Рассказываю дальше о танкисте. Уже когда освободили Кировоград, где-то феврале или в первых числах марта 1944 года, его воинская часть проходила мимо нашего села, и он отпросился заехать в Вершино-Каменку проведать деда Дьяченко. И попал в неприятную историю. Дело было ночью. В одном из дворов солдаты воровали кур у граждан, там поднялся шум, на крики прибежали часовые располагавшегося рядом полевого госпиталя и открыли огонь по мародеру. Тот в ответ бросил в сторону часовых гранату и убежал. Когда возле дымящейся воронки стали собираться люди, охрана госпиталя, жители села, вдруг подходит этот танкист. Понятно, часовые его арестовали, поместили в пустую хату, посадили под замок, приставили к нему охрану. Только наутро разобрались, кто такой, почему ночью в селе оказался, и отпустили…

Огненные стрелы

— В конце 1943 года у нас в Вершино-Каменке собралось много солдат: готовились наступать на Кировоград. В каждой хате на постое находилось примерно 20-30 человек (село когда-то было большим, свыше 3 тысяч домов), у нас в хате точно жили три десятка солдат, а кому не хватило места в доме, разместились в сарае, на чердаке. Однажды, в самый разгар празднования Нового года, за селом вдруг началась пальба. Командир батальона по тревоге поднял солдат в ружье, дал команду занять оборону вокруг села и направил разведчиков узнать обстановку. Разведка вернулась и говорит: отбой тревоги, это салют в честь Нового года. Где-то, может быть, через неделю мне выпало заступить в патруль нашего местного истребительного батальона при военной комендатуре. Мы были вроде добровольных дружинников, ходили по ночам в наряды по три человека, охраняли село, должны были задерживать и отводить в комендатуру тех, кто убегал с фронта. Хотя я за все время дежурств так ни одного дезертира и не встретил…

Являться в комендатуру нужно было каждый день на восемь часов. Вышел я, значит, из дома в половине восьмого, прошел метров 150, вдруг как зажужжит! Я упал на землю, весь вжался в снег, но голову отвернул в сторону: посмотреть, в чем причина звуков. Вижу: впереди меня небо одна за другой прорезают огненные стрелы. Это стреляли «Катюши». За селом, примерно в полутора километрах, тянется балка, называется Прусова балка (я туда всех троих внуков не один раз водил на экскурсию). «Катюши» стояли в специально вырытых для них окопах в середине этой балки. Боевые машины стреляли все разом, дали залп в сторону Новоандреевки, быстро отстреляли весь свой боекомплект, и через минуту их уже нет на месте. Развернулись и направились на базу в Александрию.

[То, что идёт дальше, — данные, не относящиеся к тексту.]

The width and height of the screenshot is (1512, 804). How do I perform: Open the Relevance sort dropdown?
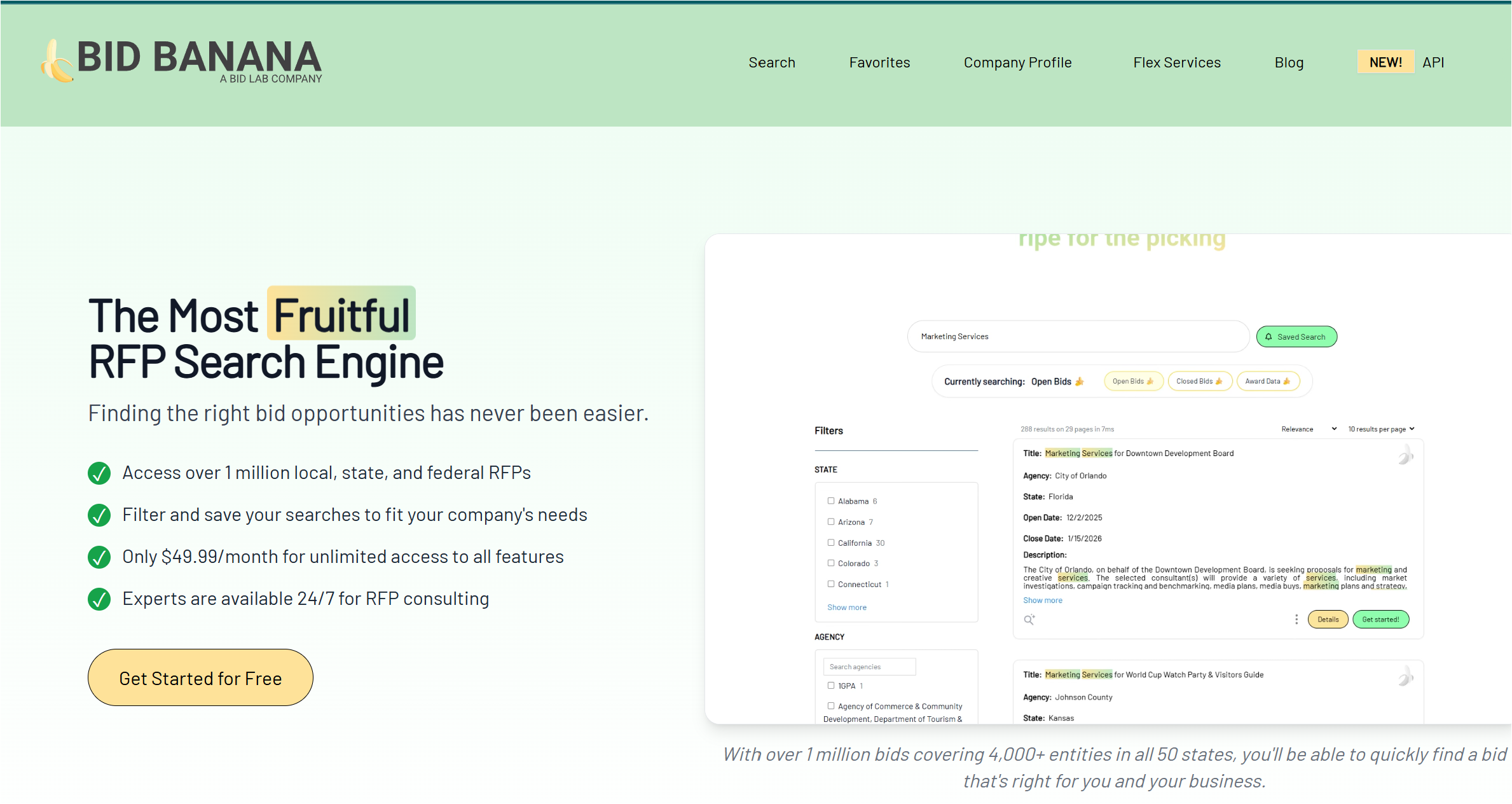pos(1309,429)

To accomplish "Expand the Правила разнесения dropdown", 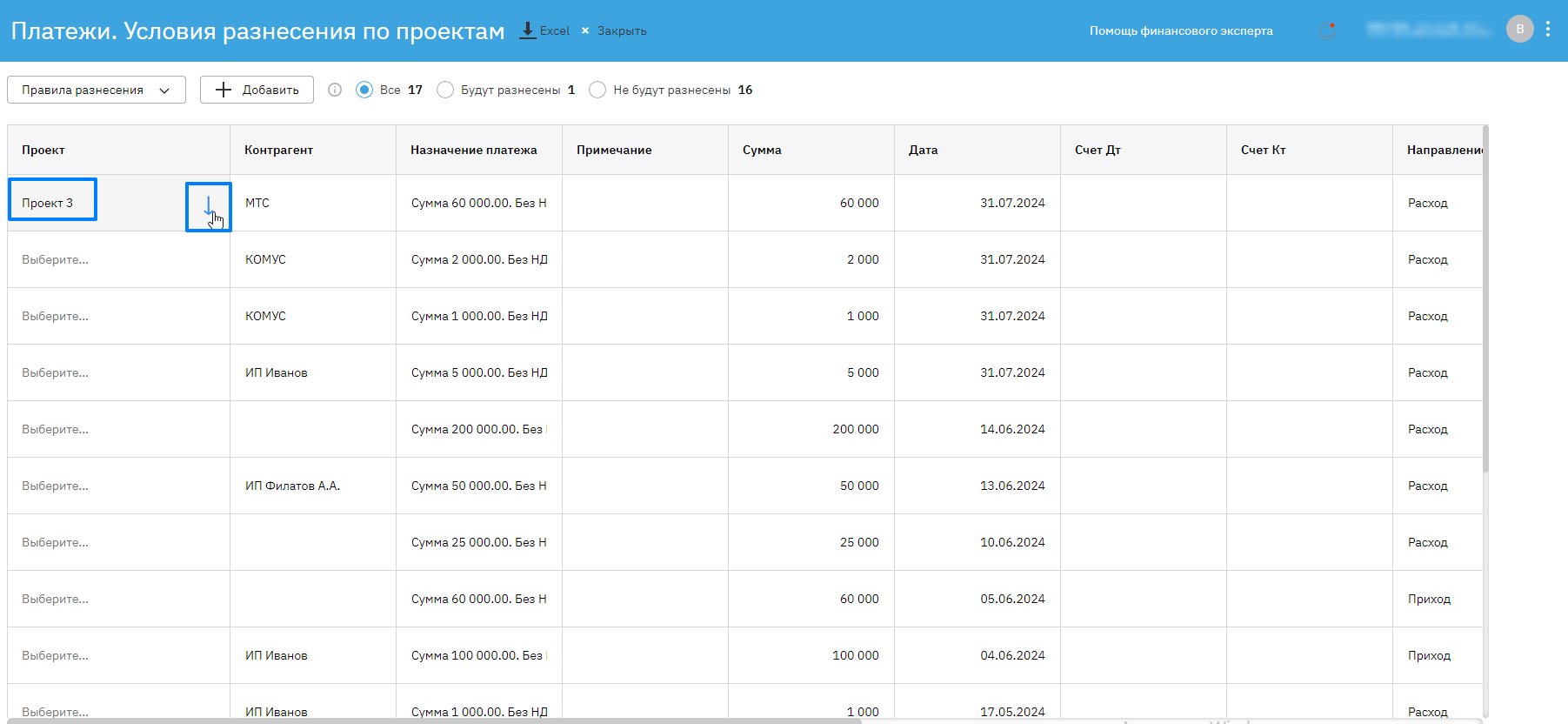I will coord(96,90).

Только умолкли «Катюши», тут же слева от меня метрах в семидесяти (а я все еще лежал на земле), справа от меня метрах в трехстах начали стрелять 120-миллиметровые гаубицы. Как открыли огонь все пушки разом, от отблесков выстрелов небо стало светлым. Артобстрел продолжался не менее двадцати минут. Когда все закончилось, я вернулся домой. Слышу, солдаты говорят: была артподготовка перед наступлением на Кировоград.

Дней через десять нас призвали в Спасово в военкомат на 110-часовую воинскую подготовку. После двенадцати дней обучения оказалось, что мы (в общей сложности из села призвали сорок три человека) не сдали экзамен по строевой подготовке, и нам продлили обучение еще на 12 суток. Но перед тем, как приступить к повторной подготовке, каждому сказали сходить домой за продуктами, одеждой и вернуться к шести утра следующего дня. А расстояние до Вершино-Каменки примерно 35 километров, дорога туда и обратно — уже 70 километров. Но мы все вернулись вовремя, на восемь утра уже все были на построении с вещами. По второму кругу нас продержали на курсах дней пять-шесть, а потом отпустили домой. Призвали в армию только в декабре 1944 года. В промежутке до призыва нас направляли от военкомата на сельхозработы, сбор урожая, скирдовать вручную снопы пшеницы или ржи.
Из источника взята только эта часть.